LES ENDORPHINES, CES FAMEUSES HORMONES DU BONHEUR !

6 novembre 2018

Catégories: Santé/Bien-être

Les endorphines sont de plus en plus connues du public, mais peu de gens connaissent réellement leurs propriétés.

Les endorphines sont des hormones présentes dans plusieurs organes, dont le cerveau, et dans la moelle épinière. Elles sont sécrétées au niveau cérébral par l’hypophyse et l’hypothalamus et agissent en se fixant sur des récepteurs morphiniques situés dans le thalamus. Leurs effets s’approchent donc grandement de ceux de la morphine. En effet, sécrétées lors d’un effort physique, d’une excitation intense ou en présence de douleur, elles provoquent aussitôt une sensation de bien-être et de relaxation. Libérées en grande quantité, elles peuvent même conduire à un état d’euphorie et d’extase.

Les endorphines ont plusieurs effets positifs sur l’organisme :

  1. Elles ont un effet anxiolytique en réduisant le stress. Cela se fait principalement par le contrôle de la respiration et du rythme cardiaque, et peut aider à avoir un meilleur sommeil. C’est d’ailleurs grâce à elles que notre corps est capable de se surpasser lors d’un effort physique.
  2. Elles se fixent sur des récepteurs spécifiques pour bloquer la transmission des signaux de la douleur et en réduire l’ampleur. On dit ainsi que les endorphines sont antalgiques. La femme qui aura pratiqué une activité physique de manière régulière durant sa grossesse vivra l’accouchement beaucoup plus facilement, car elle sera habituée à synthétiser des endorphines ; celles-ci seront présentes en plus grande concentration le moment venu.
  3. Elles aident au bon contrôle du transit gastro-intestinal.

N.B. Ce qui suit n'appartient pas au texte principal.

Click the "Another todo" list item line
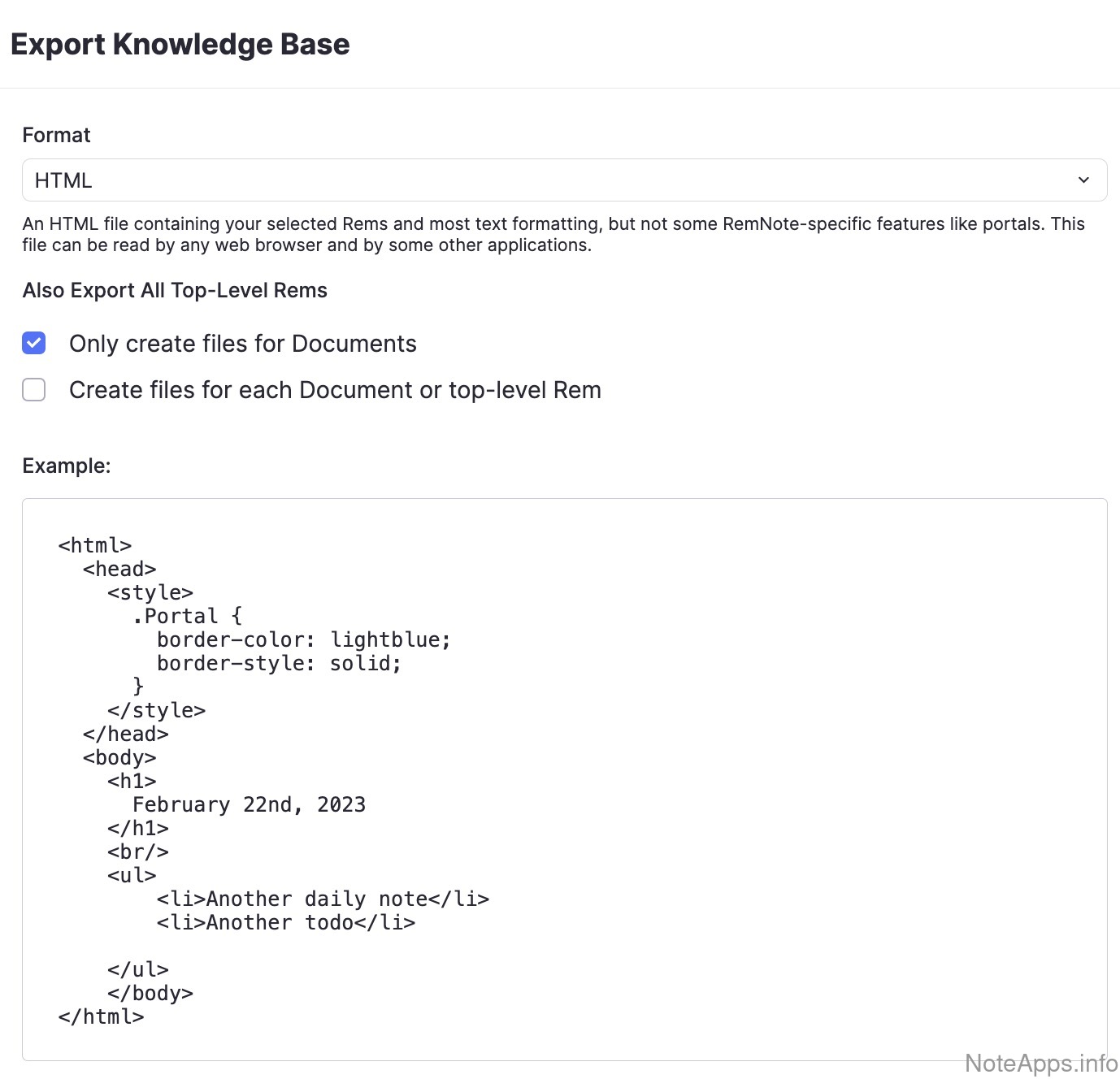Image resolution: width=1120 pixels, height=1079 pixels. pyautogui.click(x=286, y=922)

La pratique d’une activité physique telle que la musculation ou la course à pied permet de multiplier par cinq le niveau d’endorphines. L’exposition aux rayons ultraviolets favorise également la synthèse des endorphines, alors il est extraordinairement bénéfique de pouvoir bouger à l’extérieur. En plus d’avoir un impact très positif sur l’humeur et la gestion des émotions, le sport aidera à supporter le manque dans les traitements de dépendance au tabac et à l’alcool. Il n’y a de ce fait aucun doute, il est fortement recommandé d’être actif de manière régulière pour s’armer contre les déprimes et les événements stressants de la vie.

La bonne nouvelle est qu’il n’y a aucune contre-indication à la sécrétion d’endorphines puisque celles-ci sont produites naturellement par l’organisme. Cependant, il faut demeurer vigilant quant à la dépendance psychologique que l’on peut développer et qui pourrait conduire à un surentraînement. Il est à ce moment facile d’entrer dans un cercle vicieux négatif, car le niveau de l’hormone du bonheur diminue au repos et pendant l’activité physique, et cela s’accompagne bien souvent d’un état dépressif que l’individu peut chercher à contrer par la multiplication de ses entraînements. Fatigue excessive, diminution des performances et blessures à répétition sont à surveiller.